Performance regression on case-insensitive filesystems (Windows)

Wed Jul 18 03:48:46 CDT 2012

At Wed, 18 Jul 2012 01:00:12 +0200,
Martin Geisler wrote:
> 
> Hi guys,
> 
> I'm looking into why Mercurial is slow on a repository with 75k tracked
> files and 47k ignored files. With a warm cache, I get
> 
>   C:\_b\R054>hg status --time
>   time: real 4.418 secs (user 2.266+0.000 sys 2.031+0.000)
> 
> with 67b8cca2f12b (tip of default branch). With Mercurial 2.0 I get
> 
>   C:\_b\R054>hg status --time
>   Time: real 3.006 secs (user 1.250+0.000 sys 1.672+0.000)
> 
> The time jumps at 2ebe3d0ce91d, which introduced more careful case
> folding logic:
> 
>   http://selenic.com/hg/rev/2ebe3d0ce91d

Oops, my change triggered performance regression !

> A profile of default tip looks like:
> 
>   http://pastebin.com/PKaqUr1p
> 
> The tests are done on a Windows XP machine with a SSD.
> 
> I tried to cut down the number of calls to encoding.upper, since that
> shows up in the profile with a 1.7 sec of total time. So I changed
> dirstate._foldmap so that it would call util.normcase once on the
> filenames joined with \0. However, that only removed half of the calls
> and the runtime stayed more or less the same.
> 
> The other half of the util.normcase calls comes from
> dirstate._normalize, which unconditionally starts by normalizing its
> path argument to look it up in the foldmap.
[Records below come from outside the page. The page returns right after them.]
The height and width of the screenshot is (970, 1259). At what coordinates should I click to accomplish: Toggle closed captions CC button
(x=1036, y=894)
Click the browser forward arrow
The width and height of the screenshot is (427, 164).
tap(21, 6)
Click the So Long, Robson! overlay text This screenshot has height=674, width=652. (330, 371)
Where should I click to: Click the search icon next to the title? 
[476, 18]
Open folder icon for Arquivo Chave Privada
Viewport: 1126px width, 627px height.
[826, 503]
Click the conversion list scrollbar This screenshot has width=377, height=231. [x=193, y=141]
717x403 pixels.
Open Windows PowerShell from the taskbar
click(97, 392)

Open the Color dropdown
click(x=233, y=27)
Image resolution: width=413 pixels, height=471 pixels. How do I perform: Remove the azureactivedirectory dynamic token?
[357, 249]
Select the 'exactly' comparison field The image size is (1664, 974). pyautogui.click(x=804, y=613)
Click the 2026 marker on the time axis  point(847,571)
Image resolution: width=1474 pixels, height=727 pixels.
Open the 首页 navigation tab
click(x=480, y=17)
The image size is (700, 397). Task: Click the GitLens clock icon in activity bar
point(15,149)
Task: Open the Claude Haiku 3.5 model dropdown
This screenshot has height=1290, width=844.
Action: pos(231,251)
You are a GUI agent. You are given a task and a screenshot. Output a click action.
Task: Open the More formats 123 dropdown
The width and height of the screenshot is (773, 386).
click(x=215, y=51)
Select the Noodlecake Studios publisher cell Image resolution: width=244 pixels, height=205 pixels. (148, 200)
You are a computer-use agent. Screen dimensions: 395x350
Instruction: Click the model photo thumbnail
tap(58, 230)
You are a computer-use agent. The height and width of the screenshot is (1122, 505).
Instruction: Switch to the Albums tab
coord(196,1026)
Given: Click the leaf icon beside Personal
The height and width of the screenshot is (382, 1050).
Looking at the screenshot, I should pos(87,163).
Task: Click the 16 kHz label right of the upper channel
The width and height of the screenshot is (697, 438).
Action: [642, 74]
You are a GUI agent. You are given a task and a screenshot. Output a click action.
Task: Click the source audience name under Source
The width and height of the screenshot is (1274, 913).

The _normalize method is
> called in dirstate.walk and I didn't figure out a good way to combine
> those calls.

I also tried to improve performance around "dirstate._normalize()" in
"dirstate.walk()".

"dirstate.walk()" causes "dirstate._normalize()" invocation in three
cases below:

  (1) from "# step 1: find all explicit files"

        for ff in files:
            nf = normalize(normpath(ff), False, True)

  (2) from "# step 2: visit subdirectories"

        for f, kind, st in entries:
            nf = normalize(nd and (nd + "/" + f) or f, True, True)

  (3) from "dirstate._normalize()" recursively

        d, f = normed.rsplit('/', 1)
        d = self._normalize(d, isknown, ignoremissing, True)

At first, in (3) case, "d" from "normed" is already normalized by
"util.normcase()", so normalization again in recursively called
"dirstate._normalize()" is obviously redundant.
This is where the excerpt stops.